Very hard as it turned out. In fact apart from the 3 Peaks Race I don’t think I’ve taken part in a fell race as hard as this one. The amount of pain and suffering in store for all 33 participants started to become clear as the race organiser pointed to the summit of the nearest mountain – Mynydd Mawr – and explained that we’d see that summit up close. Twice. The rest of the route was pretty bloody hilly as well, not to mention the rocks, slate and frankly ridiculous 45-degree hillside traverse that I thought was going to snap my right foot off.

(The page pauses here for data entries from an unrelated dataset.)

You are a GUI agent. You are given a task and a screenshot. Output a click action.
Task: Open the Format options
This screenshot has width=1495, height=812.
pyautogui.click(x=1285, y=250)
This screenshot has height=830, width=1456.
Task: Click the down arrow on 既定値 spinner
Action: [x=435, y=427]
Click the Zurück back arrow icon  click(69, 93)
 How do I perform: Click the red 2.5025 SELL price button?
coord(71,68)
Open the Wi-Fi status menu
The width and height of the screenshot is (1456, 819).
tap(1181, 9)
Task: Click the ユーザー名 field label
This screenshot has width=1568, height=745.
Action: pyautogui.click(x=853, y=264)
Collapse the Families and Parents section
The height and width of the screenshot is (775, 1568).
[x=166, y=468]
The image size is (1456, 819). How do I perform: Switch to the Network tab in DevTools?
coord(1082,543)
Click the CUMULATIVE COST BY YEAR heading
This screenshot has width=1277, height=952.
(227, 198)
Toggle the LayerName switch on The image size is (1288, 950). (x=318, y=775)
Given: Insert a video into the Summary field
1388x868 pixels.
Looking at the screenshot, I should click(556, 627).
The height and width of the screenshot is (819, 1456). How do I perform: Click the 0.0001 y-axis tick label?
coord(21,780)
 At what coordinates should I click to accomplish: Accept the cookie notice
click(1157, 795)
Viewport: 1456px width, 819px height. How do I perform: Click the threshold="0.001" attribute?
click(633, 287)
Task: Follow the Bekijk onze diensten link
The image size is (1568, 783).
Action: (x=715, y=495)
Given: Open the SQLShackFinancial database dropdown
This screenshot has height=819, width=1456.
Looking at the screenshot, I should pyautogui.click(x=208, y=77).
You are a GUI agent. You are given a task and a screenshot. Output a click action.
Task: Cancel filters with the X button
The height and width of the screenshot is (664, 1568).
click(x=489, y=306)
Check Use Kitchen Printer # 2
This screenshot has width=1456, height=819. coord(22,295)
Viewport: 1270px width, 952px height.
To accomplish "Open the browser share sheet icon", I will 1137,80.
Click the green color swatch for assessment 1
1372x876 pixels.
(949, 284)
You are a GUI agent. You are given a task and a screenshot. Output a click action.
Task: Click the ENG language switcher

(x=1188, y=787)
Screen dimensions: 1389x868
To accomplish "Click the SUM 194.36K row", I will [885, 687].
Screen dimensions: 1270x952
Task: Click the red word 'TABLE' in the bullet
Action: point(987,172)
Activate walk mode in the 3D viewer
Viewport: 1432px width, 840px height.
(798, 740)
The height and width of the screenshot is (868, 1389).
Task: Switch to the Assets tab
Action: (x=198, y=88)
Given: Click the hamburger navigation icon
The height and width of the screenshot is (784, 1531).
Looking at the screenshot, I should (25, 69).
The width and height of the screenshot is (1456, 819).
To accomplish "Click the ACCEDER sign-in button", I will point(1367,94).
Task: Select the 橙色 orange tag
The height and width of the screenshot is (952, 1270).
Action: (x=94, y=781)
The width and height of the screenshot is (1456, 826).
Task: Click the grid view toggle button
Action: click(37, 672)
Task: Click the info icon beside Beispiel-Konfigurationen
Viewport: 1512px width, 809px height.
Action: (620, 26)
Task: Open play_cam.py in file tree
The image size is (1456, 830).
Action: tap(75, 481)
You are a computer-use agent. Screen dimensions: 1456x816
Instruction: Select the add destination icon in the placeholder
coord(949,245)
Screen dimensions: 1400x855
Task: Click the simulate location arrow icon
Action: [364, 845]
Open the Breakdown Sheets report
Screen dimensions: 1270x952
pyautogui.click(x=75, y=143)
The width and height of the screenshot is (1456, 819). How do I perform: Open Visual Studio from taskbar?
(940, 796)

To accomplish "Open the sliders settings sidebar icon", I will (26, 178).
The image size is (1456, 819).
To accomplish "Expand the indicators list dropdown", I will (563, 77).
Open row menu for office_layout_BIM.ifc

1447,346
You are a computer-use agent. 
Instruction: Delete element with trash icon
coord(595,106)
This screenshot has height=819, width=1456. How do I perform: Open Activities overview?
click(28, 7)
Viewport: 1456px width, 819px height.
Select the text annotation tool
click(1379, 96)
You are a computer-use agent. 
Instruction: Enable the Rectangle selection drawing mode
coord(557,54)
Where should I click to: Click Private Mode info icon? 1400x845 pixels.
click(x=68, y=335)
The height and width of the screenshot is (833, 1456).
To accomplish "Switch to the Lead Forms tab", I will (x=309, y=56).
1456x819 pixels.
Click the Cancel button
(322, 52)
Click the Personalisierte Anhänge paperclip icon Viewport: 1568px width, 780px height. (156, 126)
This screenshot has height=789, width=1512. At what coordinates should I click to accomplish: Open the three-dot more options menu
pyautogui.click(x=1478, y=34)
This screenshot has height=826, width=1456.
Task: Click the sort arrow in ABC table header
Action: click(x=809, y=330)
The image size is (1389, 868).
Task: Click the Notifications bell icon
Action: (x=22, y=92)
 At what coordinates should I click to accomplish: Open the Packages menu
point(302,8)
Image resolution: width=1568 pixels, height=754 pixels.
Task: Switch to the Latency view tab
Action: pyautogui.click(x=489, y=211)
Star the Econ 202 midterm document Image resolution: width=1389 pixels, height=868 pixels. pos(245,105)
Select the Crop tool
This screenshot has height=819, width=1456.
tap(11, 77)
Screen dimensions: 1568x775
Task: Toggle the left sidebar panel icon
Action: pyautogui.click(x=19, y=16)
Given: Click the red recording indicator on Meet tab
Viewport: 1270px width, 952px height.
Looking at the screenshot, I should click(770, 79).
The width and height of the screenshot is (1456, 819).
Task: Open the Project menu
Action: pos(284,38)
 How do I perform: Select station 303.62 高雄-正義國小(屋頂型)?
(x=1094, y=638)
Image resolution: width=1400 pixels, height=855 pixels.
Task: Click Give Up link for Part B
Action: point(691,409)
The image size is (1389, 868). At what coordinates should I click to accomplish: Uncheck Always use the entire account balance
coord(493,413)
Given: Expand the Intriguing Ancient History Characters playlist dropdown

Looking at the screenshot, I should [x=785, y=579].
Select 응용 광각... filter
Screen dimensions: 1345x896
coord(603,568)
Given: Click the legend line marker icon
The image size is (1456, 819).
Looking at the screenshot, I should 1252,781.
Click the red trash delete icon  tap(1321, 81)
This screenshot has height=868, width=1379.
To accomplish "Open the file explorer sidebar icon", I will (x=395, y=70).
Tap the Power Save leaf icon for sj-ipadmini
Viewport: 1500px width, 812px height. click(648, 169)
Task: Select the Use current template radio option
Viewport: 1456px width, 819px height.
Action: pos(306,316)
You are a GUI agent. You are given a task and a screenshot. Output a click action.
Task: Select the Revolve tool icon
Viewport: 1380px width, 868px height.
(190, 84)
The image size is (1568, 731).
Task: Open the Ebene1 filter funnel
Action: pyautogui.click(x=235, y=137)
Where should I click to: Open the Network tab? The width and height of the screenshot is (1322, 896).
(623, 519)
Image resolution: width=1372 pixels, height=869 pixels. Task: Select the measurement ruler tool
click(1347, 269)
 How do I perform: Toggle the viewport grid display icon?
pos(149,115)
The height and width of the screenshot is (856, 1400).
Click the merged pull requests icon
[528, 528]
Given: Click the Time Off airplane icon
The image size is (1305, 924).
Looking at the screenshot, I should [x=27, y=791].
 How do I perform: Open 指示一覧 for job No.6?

85 minutes later it was all over. I’d finished in 13th place (7th vet), just behind the first-placed female who looked like she was still at school. I apologised to Jamie as he reached the finish line a few minutes later – the poor lad’s first experience of fell running was a proper baptism of fire but he was still smiling.

My description of the Fron Four race might sound like a moan and give you the impression that I didn’t enjoy it. On the contrary, I thought it was utterly brilliant and I’ll definitely do it again next year.

The incredibly tough course, the three pounds and fifty pence entry fee, the cuppa at the end and the usual warm welcome from all involved (that is as much a part of the fell running experience as the running itself) all combine to equal a brilliant way to spend a couple of hours on a spring afternoon. Fabulous stuff.